Marsatac a passé le quart de siècle avec panache. À deux pas de la plage, pas loin du Stade Vélodrome, dans un Parc Borély qui s’est fait beau pour l’occasion, le festival marseillais a su régaler ses 30 000 invité·es avec une programmation hip-hop et électro explosive. Trois jours de soleil, de paillettes et de fête dans une ambiance bon enfant, des concerts de drill jusqu’aux siestes dans l’herbe. De quoi faire honneur à l’engagement pour la diversité et l’émergence artistique qui jalonne l’histoire de l’événement.
Pour que son anniversaire soit le plus accessible possible, le festival a multiplié les initiatives à destination des personnes en situation de handicap. Avec l’ambition de transformer la « micro-société » que crée un festival, avec son lot rencontres, d’émotions et de souvenirs marquants, en un modèle d’inclusion. Un projet bienvenu à l’heure où près de la moitié des personnes en situation de handicap jugent l’accès à la culture difficile.
« Ici on est des stars »
« On est déjà venues l’année dernière, la musique permet de se retrouver, de passer du temps entre cousine en laissant les parents à la maison » explique Sandrine, accompagnée d’Emma, Laura, Sabrina et Mathilde, qui dégustent une barbapapa sous le soleil de fin de journée. Cette dernière est en fauteuil roulant et se réjouit de l’accueil reçu : « Des gens dansent avec moi pendant les concerts, ici on est des stars ».
Étoiles dans les yeux
Les cousines témoignent que l’accessibilité était le principal critère de choix pour cette sortie, à côté bien sûr de la programmation que Mathilde connaît sur le bout des doigts. Depuis la scène principale, installée devant le majestueux Château Borély, jusqu’à la scène du Lac – une arène 360° dédiée aux musiques électroniques – ou la scène de la Prairie, la petite équipe déambule dans le parc grâce aux infrastructures dédiées : platelage, signalétique, rampe d’accès…
Grâce aux plateformes surélevées dédiées aux personnes à mobilité réduite, elles assistent ensemble aux concerts. « On est placées devant l’espace VIP », s’amuse Sandrine. Un choix symbolique important lorsque l’on sait que seulement un tiers des personnes à mobilité réduite jugent l’accès à la culture facile.
La diversité des situations de handicap – et son caractère souvent invisible –, concerne environ 15% de la population française. Ce chiffre monte à 30% si l’on ajoute les accompagnateur·ices. Pour ne pas laisser ces publics de côté, les festivals foisonnent d’expérimentations en faveur de l’accessibilité, allant bien au-delà des obligations légales.
Inspi d’ailleurs
Marsatac s’est ainsi équipé depuis 2023 de la technologie MobileConnect, permettant aux personnes malentendantes de connecter le système son des scènes avec leurs appareils auditifs. Des gilets vibrants – sac à dos connecté qui transfère des fréquences graves profondes dans le corps — étaient également proposés au prêt. Effet garanti devant le set du DJ allemand Boys Noize.
« On le voit direct quand un festival n’a pas consulté de personnes concernées »

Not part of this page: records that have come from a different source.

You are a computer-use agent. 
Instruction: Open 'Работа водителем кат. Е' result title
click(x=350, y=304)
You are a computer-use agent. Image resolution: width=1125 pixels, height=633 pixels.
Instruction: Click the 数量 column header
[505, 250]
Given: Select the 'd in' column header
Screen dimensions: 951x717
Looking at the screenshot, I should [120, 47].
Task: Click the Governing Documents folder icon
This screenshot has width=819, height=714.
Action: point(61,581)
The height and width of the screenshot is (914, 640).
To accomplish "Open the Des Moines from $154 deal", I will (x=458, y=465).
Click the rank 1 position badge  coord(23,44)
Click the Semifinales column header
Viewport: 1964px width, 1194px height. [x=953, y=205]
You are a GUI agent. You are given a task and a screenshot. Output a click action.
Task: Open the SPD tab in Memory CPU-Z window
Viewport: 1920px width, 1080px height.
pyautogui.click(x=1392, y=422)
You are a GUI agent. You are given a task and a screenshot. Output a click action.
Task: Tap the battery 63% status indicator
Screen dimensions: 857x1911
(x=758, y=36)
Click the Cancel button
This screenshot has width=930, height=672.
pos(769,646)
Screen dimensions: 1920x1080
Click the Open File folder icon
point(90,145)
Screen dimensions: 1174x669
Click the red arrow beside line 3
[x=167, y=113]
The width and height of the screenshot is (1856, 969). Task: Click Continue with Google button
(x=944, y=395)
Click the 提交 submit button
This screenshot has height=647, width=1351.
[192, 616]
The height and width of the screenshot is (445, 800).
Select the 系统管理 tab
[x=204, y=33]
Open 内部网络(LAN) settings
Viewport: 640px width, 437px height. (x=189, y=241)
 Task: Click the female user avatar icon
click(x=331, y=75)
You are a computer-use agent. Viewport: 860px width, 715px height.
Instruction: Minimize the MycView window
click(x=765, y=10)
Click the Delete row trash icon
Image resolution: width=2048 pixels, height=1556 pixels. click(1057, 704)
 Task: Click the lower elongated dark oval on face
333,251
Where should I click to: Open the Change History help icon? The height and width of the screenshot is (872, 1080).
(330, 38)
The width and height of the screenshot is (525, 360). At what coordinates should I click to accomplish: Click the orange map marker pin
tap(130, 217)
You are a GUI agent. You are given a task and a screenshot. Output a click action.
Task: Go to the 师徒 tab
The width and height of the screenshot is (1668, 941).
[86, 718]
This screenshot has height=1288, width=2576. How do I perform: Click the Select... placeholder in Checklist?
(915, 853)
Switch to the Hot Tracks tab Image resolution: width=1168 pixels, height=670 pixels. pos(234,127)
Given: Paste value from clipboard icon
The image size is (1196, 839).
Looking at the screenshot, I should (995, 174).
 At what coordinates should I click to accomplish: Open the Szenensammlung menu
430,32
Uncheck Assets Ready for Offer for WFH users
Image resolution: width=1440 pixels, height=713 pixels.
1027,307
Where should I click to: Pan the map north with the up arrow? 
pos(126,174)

Ailleurs, des événements testent aussi des concerts sur-titrés ou interprétés en langue de signes. Tous ces projets sont accompagnés par des professionel·les du handicap et partagés au sein des réseaux de festivals engagés, à l’instar du COFEES pour la Région Sud, dont Marsatac est membre fondateur . De quoi créer un mouvement collectif, diffuser les bonnes pratiques et empêcher les fausses bonnes idées. « On le voit direct quand un festival n’a pas consulté de personnes concernées », témoigne Salim, 44 ans, qui a sillonné en fauteuil roulant les festivals de la région.
« Ce qui semble évident sur le principe s’avère, dans la réalité, un long chemin, fait de rencontres, de partages d’expériences, d’écoute et de bon sens » écrit de son côté la fondation Malakoff Humanis dans son livre blanc sur le sujet.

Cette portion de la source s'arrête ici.